# Data:
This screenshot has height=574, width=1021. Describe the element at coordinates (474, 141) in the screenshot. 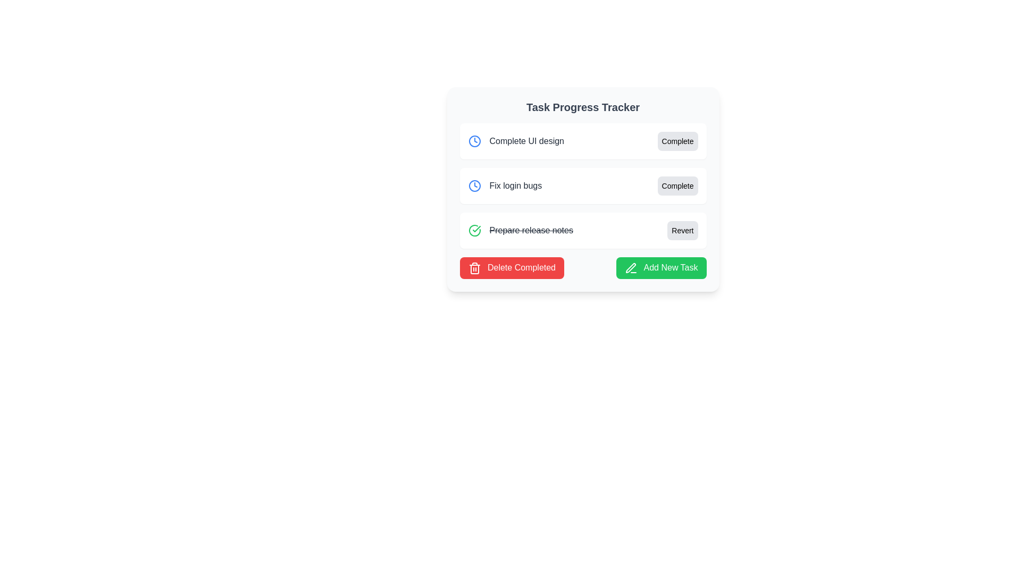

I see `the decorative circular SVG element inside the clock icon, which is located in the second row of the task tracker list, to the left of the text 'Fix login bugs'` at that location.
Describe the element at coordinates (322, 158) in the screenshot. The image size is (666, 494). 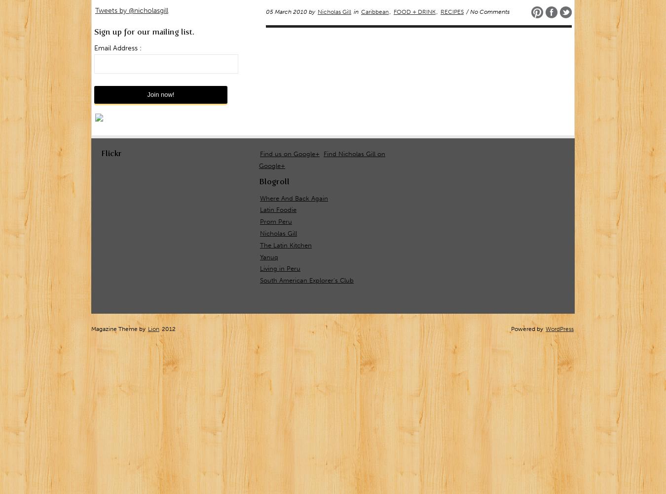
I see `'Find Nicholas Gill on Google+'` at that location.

==

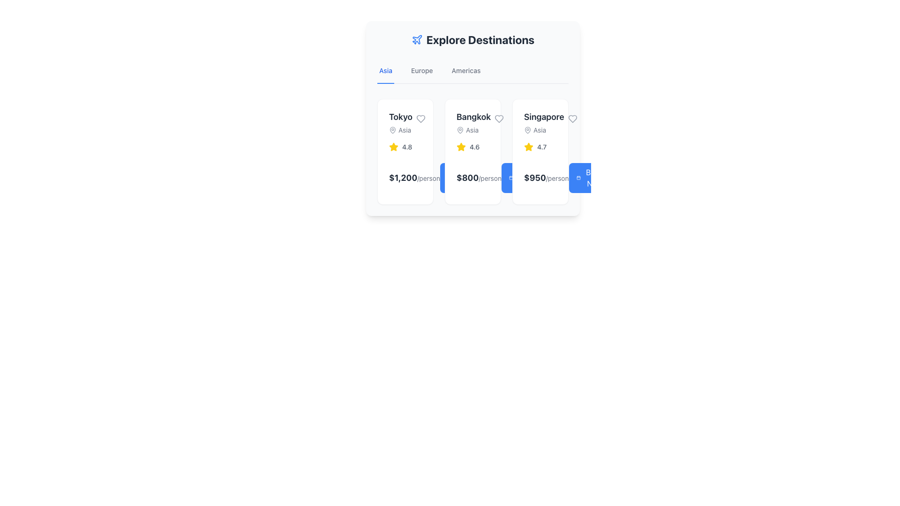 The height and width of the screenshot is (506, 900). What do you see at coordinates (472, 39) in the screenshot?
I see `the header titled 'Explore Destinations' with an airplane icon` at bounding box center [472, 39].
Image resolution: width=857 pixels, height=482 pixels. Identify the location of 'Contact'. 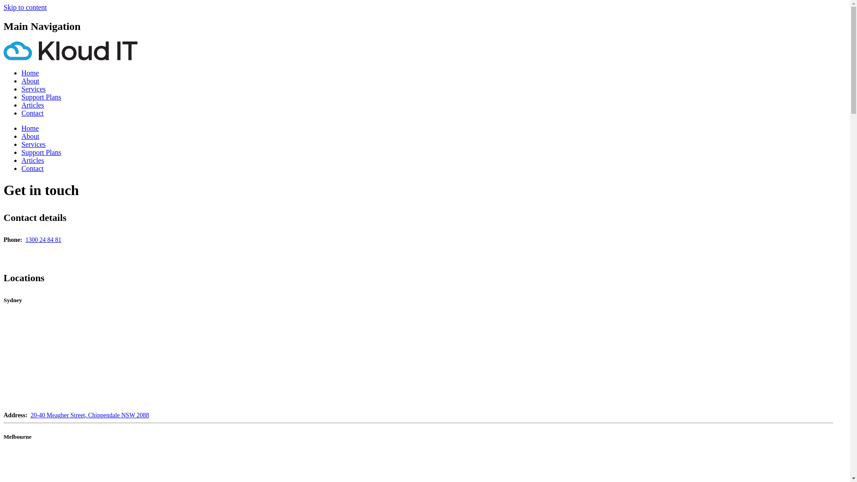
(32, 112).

# Instructions to follow:
Can you give the lines from the one containing "This screenshot has" through the one containing "decorative circular SVG", inclusive, again with "Describe" substituted by "Name", everything else unchanged and the pictures left out?

# Exercise output:
This screenshot has height=574, width=1021. Name the element at coordinates (474, 141) in the screenshot. 

I see `the decorative circular SVG element inside the clock icon, which is located in the second row of the task tracker list, to the left of the text 'Fix login bugs'` at that location.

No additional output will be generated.